(Pixel coordinate grounding data)
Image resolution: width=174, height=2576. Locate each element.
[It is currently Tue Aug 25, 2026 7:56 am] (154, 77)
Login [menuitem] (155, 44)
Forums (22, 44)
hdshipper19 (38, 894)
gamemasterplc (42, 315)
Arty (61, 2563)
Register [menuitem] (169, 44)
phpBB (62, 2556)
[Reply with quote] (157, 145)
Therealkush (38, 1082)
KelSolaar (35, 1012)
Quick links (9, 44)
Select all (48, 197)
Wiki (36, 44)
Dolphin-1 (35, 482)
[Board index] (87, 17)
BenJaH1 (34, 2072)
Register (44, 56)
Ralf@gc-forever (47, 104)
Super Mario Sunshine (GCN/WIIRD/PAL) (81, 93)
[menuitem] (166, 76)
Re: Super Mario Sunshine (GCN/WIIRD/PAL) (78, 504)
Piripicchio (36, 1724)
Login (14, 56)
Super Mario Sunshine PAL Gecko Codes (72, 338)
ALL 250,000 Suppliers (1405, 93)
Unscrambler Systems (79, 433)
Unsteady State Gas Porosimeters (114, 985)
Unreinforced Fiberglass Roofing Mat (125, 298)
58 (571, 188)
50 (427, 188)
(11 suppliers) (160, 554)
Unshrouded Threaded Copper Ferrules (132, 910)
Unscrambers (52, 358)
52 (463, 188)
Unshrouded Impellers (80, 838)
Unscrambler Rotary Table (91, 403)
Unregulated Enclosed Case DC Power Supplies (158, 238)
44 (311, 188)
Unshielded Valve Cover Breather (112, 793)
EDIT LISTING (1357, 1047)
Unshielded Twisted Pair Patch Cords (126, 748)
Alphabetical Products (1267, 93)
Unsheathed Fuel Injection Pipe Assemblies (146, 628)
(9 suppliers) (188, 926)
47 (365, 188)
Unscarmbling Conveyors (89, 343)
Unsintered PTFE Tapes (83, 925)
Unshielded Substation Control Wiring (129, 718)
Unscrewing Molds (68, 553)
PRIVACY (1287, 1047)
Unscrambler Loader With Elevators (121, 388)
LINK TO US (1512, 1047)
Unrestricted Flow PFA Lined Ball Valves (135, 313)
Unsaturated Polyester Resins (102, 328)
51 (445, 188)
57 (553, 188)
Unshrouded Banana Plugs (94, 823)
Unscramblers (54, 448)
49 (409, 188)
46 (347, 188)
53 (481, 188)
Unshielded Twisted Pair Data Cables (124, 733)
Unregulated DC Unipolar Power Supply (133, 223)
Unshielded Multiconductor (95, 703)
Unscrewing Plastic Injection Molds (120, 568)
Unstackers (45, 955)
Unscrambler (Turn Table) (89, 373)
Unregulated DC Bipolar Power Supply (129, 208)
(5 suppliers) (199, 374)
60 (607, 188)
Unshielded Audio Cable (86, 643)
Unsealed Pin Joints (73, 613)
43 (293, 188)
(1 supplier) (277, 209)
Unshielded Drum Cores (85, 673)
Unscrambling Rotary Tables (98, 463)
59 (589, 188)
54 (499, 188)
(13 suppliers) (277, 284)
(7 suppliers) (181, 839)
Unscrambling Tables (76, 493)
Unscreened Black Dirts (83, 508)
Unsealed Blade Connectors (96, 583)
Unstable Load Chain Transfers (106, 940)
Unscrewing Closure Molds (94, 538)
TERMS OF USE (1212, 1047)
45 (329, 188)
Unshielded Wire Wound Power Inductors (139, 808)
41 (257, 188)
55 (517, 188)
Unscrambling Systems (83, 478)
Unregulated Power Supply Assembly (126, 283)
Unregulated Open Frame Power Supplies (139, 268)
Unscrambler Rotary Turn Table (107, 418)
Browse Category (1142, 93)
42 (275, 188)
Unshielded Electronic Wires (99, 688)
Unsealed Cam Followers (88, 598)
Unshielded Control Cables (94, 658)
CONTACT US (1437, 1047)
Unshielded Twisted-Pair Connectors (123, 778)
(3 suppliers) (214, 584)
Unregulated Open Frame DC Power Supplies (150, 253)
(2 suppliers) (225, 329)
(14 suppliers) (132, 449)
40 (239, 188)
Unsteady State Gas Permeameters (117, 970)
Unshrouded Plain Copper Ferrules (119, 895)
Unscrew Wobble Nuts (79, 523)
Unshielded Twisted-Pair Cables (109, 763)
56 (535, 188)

* _Work instructions_:
Please reproduce, exactly as they appear above, the lines from the line containing "Unscramblers (54, 448)" up to and including the line containing "(3 suppliers) (214, 584)".

* _Solution for this exercise_:
Unscramblers (54, 448)
49 (409, 188)
46 (347, 188)
53 (481, 188)
Unshielded Twisted Pair Data Cables (124, 733)
Unregulated DC Unipolar Power Supply (133, 223)
Unshielded Multiconductor (95, 703)
Unscrewing Plastic Injection Molds (120, 568)
Unstackers (45, 955)
Unscrambler (Turn Table) (89, 373)
Unregulated DC Bipolar Power Supply (129, 208)
(5 suppliers) (199, 374)
60 (607, 188)
Unshielded Audio Cable (86, 643)
Unsealed Pin Joints (73, 613)
43 (293, 188)
(1 supplier) (277, 209)
Unshielded Drum Cores (85, 673)
Unscrambling Rotary Tables (98, 463)
59 (589, 188)
54 (499, 188)
(13 suppliers) (277, 284)
(7 suppliers) (181, 839)
Unscrambling Tables (76, 493)
Unscreened Black Dirts (83, 508)
Unsealed Blade Connectors (96, 583)
Unstable Load Chain Transfers (106, 940)
Unscrewing Closure Molds (94, 538)
TERMS OF USE (1212, 1047)
45 (329, 188)
Unshielded Wire Wound Power Inductors (139, 808)
41 (257, 188)
55 (517, 188)
Unscrambling Systems (83, 478)
Unregulated Power Supply Assembly (126, 283)
Unregulated Open Frame Power Supplies (139, 268)
Unscrambler Rotary Turn Table (107, 418)
Browse Category (1142, 93)
42 (275, 188)
Unshielded Electronic Wires (99, 688)
Unsealed Cam Followers (88, 598)
Unshielded Control Cables (94, 658)
CONTACT US (1437, 1047)
Unshielded Twisted-Pair Connectors (123, 778)
(3 suppliers) (214, 584)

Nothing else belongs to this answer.